Even though the different samples had different results, all of them demonstrated to have a piezoresistive nature, making them a viable option for use as strain sensors, highlighting the potential of the samples deposited in EVA, based on their improved performance. These results are consistent with those demonstrated by X. Hu et al. [53], where a graphene wearable sensor could detect the motion of body-related signals. Flexible strain sensors can prove very useful in medical applications, such as measuring the range of motion for different body joints. Additionally, the sensors can be customized to better adapt to the body anatomy, resulting in a more precise measurement focused on a specific part of the body.

4. Conclusions

Flexible conductive polymer composites (FCPCs) based on CuPc, embedded in PPy and PEDOT:PSS polymer matrices, were used to manufacture ECG electrodes and strain sensors on flexible substrates such PET, Xuan paper and EVA. The morphological and chemical characterization revealed significant differences between the composite films.

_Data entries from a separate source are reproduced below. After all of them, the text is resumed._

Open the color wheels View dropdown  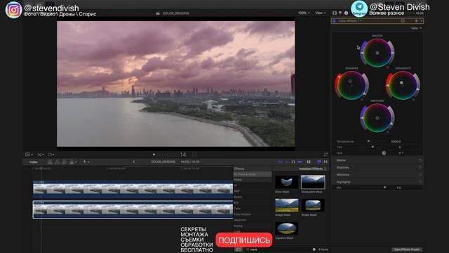416,28
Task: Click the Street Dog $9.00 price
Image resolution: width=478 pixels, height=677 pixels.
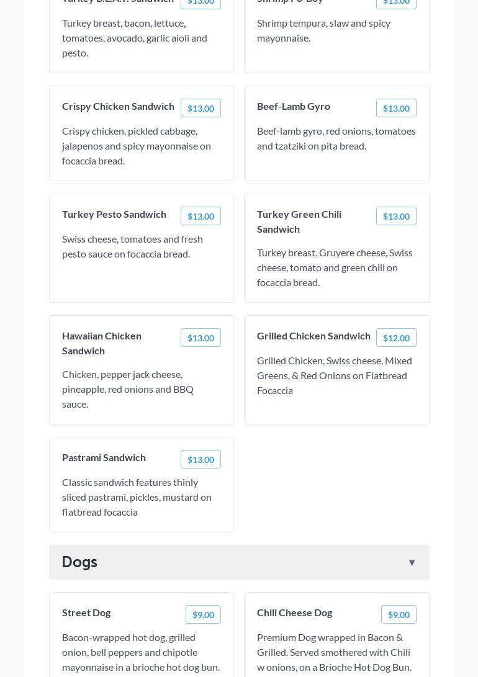Action: click(x=203, y=614)
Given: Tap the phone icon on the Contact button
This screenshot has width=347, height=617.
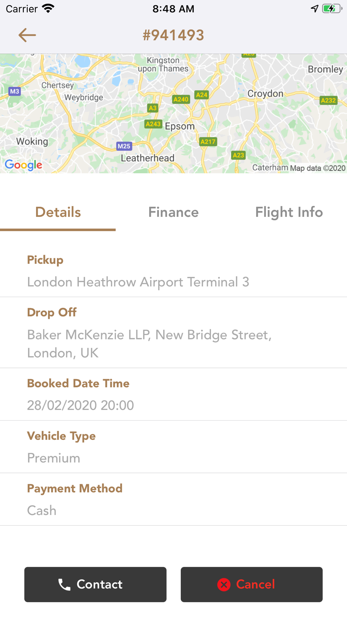Looking at the screenshot, I should tap(64, 585).
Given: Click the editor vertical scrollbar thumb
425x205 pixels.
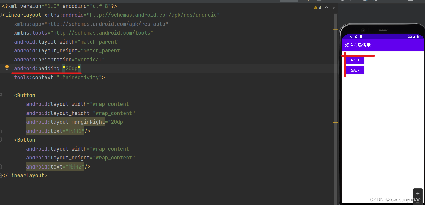Looking at the screenshot, I should coord(336,82).
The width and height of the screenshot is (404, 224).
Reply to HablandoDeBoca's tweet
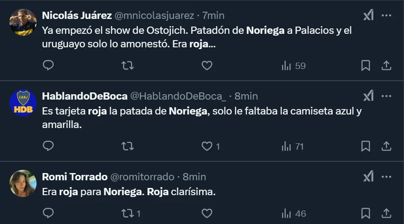point(48,146)
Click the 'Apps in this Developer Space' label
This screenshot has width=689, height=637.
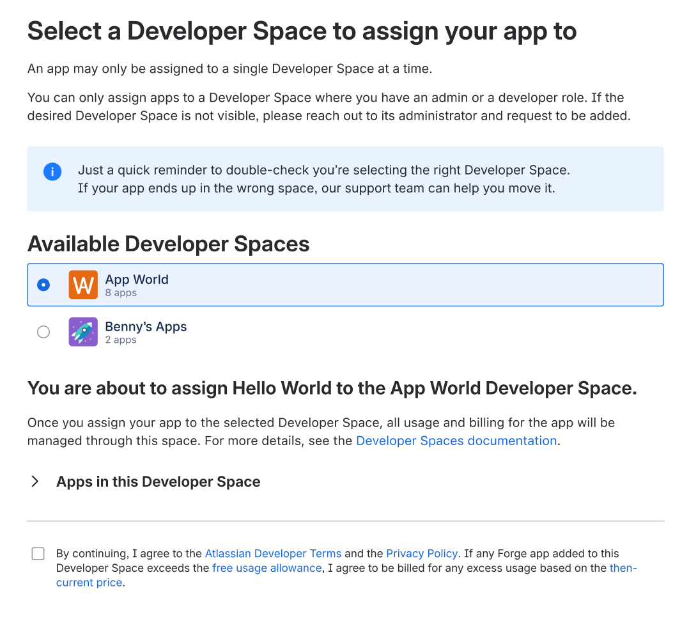point(158,482)
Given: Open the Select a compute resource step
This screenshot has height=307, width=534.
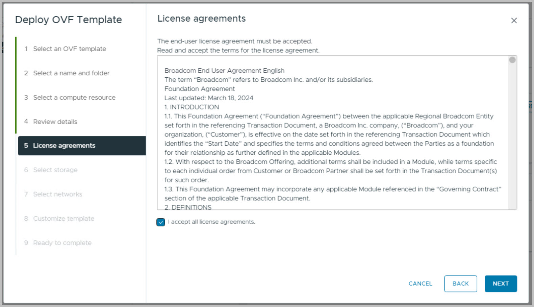Looking at the screenshot, I should tap(74, 98).
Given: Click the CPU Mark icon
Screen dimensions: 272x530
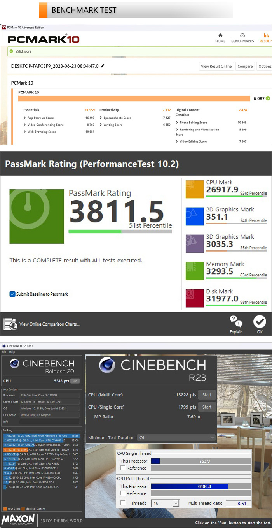Looking at the screenshot, I should tap(194, 189).
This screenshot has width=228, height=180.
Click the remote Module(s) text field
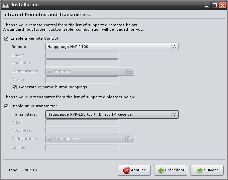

SEM analysis showed a stark contrast between the smooth and continuous PEDOT:PSS coatings and the rough, globular, and porous structure of the PPy FCPC. The final topography was also strongly influenced by the underlying substrate. Furthermore, EDS analysis confirmed the successful and homogeneous incorporation of the CuPc into both polymer matrices. The definitive evidence was the strong spatial correlation between the N and Cu signals in the elemental maps, proving their shared molecular origin and successful integration. Regarding its mechanical behavior, the highest resistance, with the presence of both elastic and plastic zones in its stress–strain curves, was present in the FCPCs on PET. On the other hand, the Reflectance is below 15% and its optical band gap values are within normal ranges for organic semiconductors for the two FCPCs and could be used as photoelectrodes. All samples were able to detect the ECG signal with a similar quality to that of commercial electrodes, while the FCPCs that used EVA as a substrate got the best results working as flexible strain sensors.